The exterior of the Phyllis Wheatley YWCA in Washington, D.C.
April 10, 2019

4 African American Women's Clubs That Helped Write History

“When the history of the nineteenth century comes to be written, women will appear as organizers, and leaders of great organized movements among their own sex for the first time in the history of the world,” wrote journalist Jane Cunningham Croly in her circa-1898 book The History of the Women’s Club Movement in America. Though Croly’s words were referring to the white women’s clubs enjoying rapid expansion at the time, the emerging African American women’s club movement would offer further testament to their truth.

Throughout the 1890s, African American bellwether Ida B. Wells journeyed around the United States documenting and speaking out against lynching. In many of the towns she visited, she helped establish the first African American women’s clubs. Taking her cue, women everywhere began creating local clubs of their own, transforming a fledgling idea into a nationwide movement. Like other women’s clubs, these organizations sought to secure women’s suffrage and to empower women in their communities. However, combating racism was also a key issue for many, given the prevalence of Jim Crow laws at the time. Many clubs joined together in 1896 to create the National Association of Colored Women’s Clubs (NACWC), the oldest secular African American organization still in existence.

Not every club fulfilled precisely the same purpose. Some, like Los Angeles’ Wilfandel Club featured in the Winter 2019 issue of Preservation magazine, provided a glamorous space for female black community members to gather and celebrate. Others chose to champion specific issues, such as improving methods of waste disposal. Here are four more African American women’s clubs that helped write the history books.

Phyllis Wheatley YWCA—Washington, D.C. (pictured above)

The oldest YWCA (Young Women’s Christian Association) building in the nation’s capital sits just a few blocks south of Howard University, whose Founders Library is a National Treasure of the National Trust. Washington’s chapter of the YWCA was organized in 1905 by several African American women who shared membership in a booklover’s club. They held their first meetings in the old Miner Institution Building before their present Colonial Revival-style headquarters could be constructed in 1920, financed in part with funds appropriated by the national YWCA’s War Work Council.

Since then, the chapter has been a powerful, positive force in the city despite receiving much less financial support from its parent organization in its earliest years than white YWCAs. Its members provided shelter and food for African American women newly arrived in Washington from the South seeking employment. In 1923, it protested a U.S. Senate-approved statue that would have glorified the “Mammy” caricature of enslaved African Americans, and helped prevent its construction. Later, it functioned as a recreational and entertainment space during World War II for African American soldiers barred from entering United Service Organizations locations.
______________________________
### Direction 1
Answer these from the article on African American women's clubs:
(a) In what year did many clubs join together to create the National Association of Colored Women's Clubs?
(b) In what year was Washington's chapter of the YWCA organized?
(c) What did that chapter protest in 1923?
The entries below have nothing to do with the article on African American women's clubs.
______________________________
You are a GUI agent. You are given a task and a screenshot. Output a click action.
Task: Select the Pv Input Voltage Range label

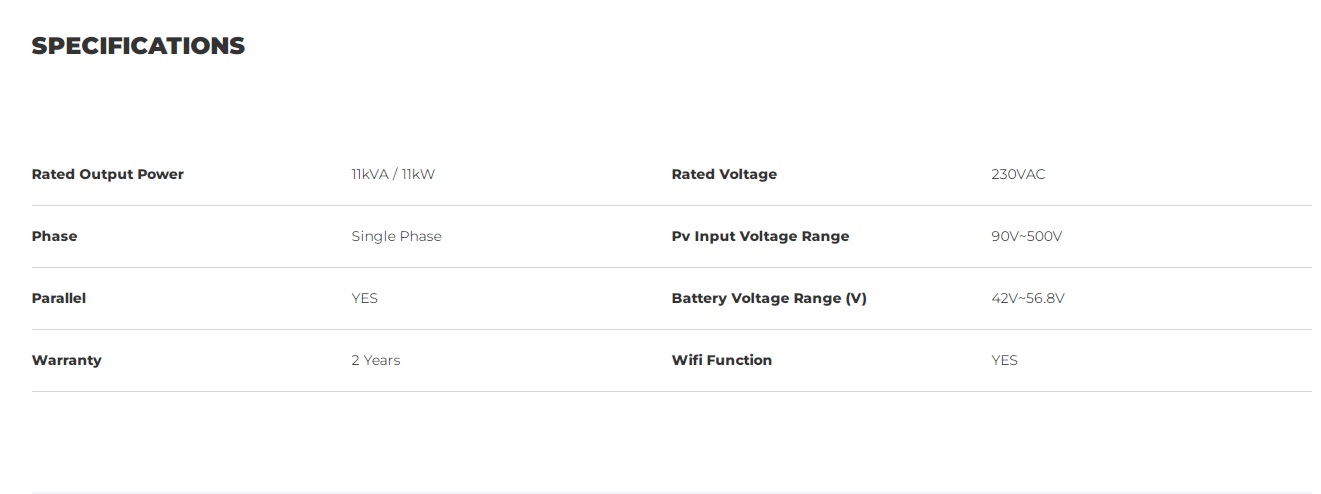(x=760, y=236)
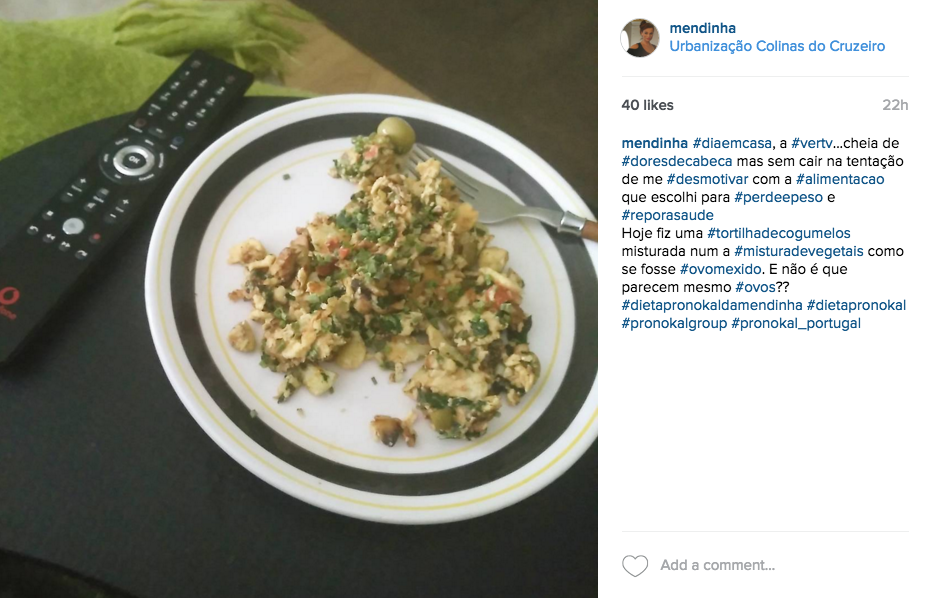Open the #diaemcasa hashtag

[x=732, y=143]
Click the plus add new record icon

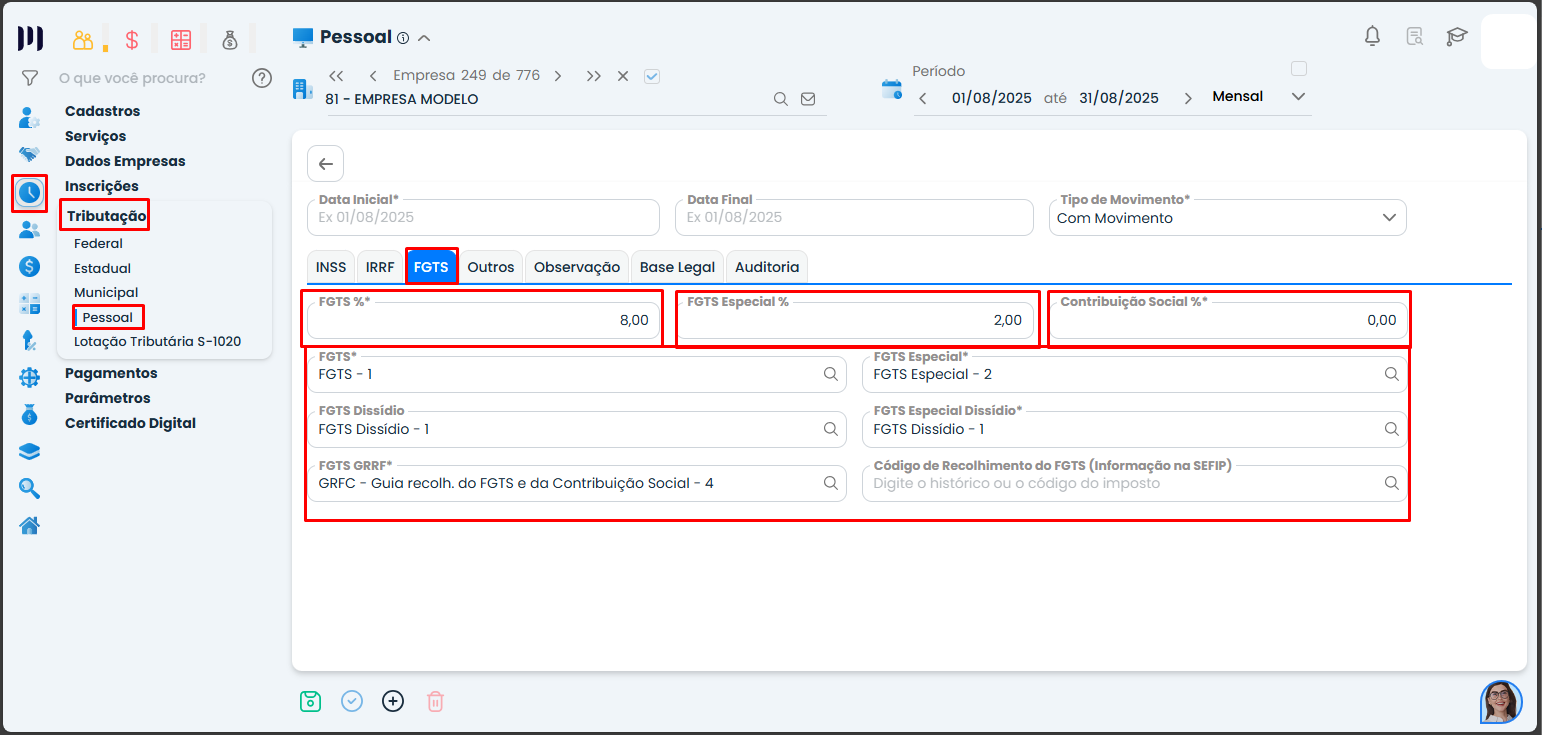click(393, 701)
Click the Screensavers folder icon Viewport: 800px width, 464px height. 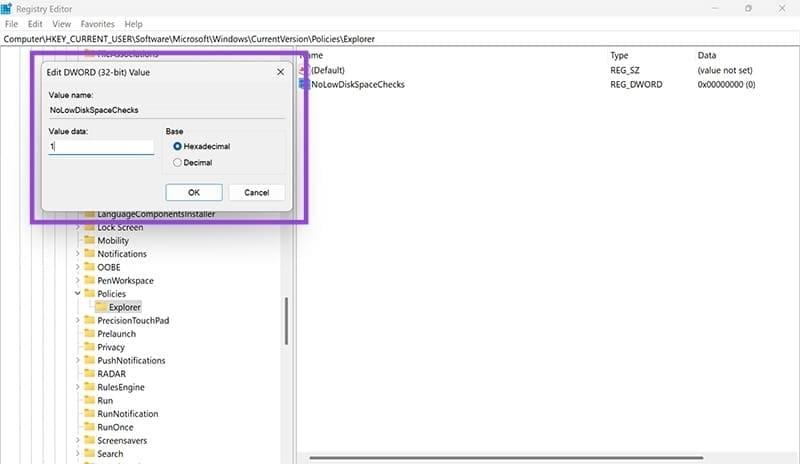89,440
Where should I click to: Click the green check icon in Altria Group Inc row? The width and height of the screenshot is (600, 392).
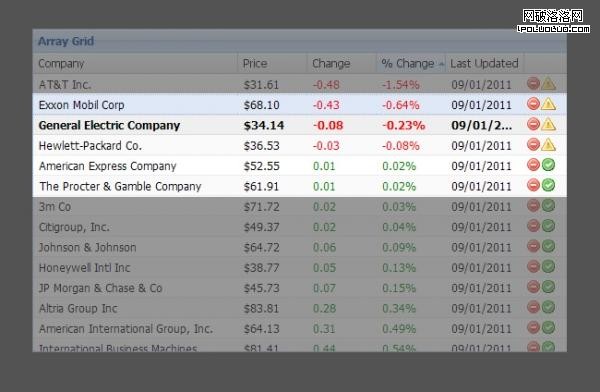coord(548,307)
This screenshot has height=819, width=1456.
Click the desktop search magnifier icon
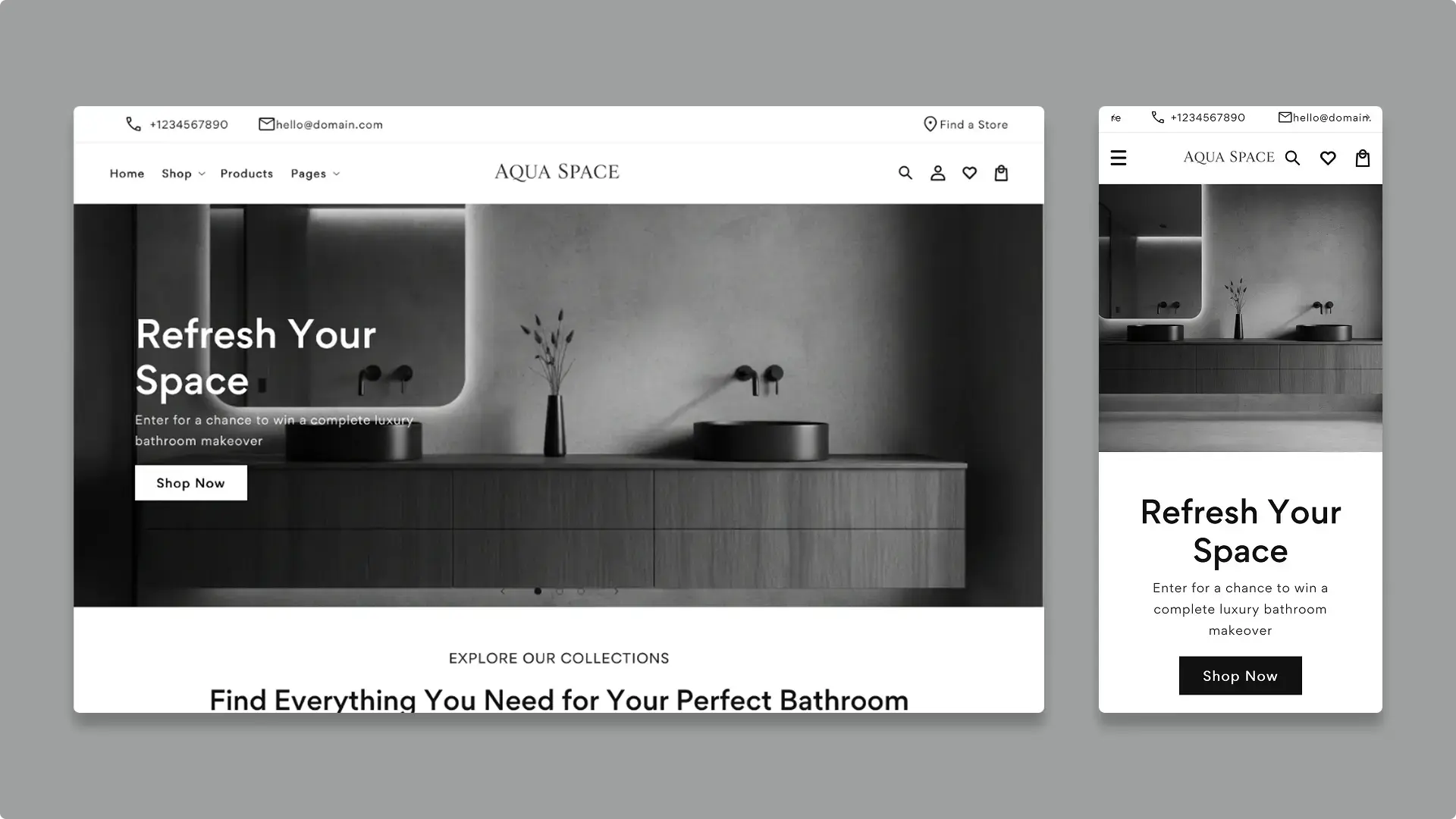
______________________________
### Direction 2
Gather every line of the entries that contains the word "screenshot".

### Task result 1
(a) 1896
(b) 1905
(c) A U.S. Senate-approved statue that would have glorified the "Mammy" caricature of enslaved African Americans

### Task result 2
You are a GUI agent. You are given a task and a screenshot. Output a click action.
Where should I click to: Click the green check icon in Altria Group Inc row? The width and height of the screenshot is (600, 392).
This screenshot has height=819, width=1456.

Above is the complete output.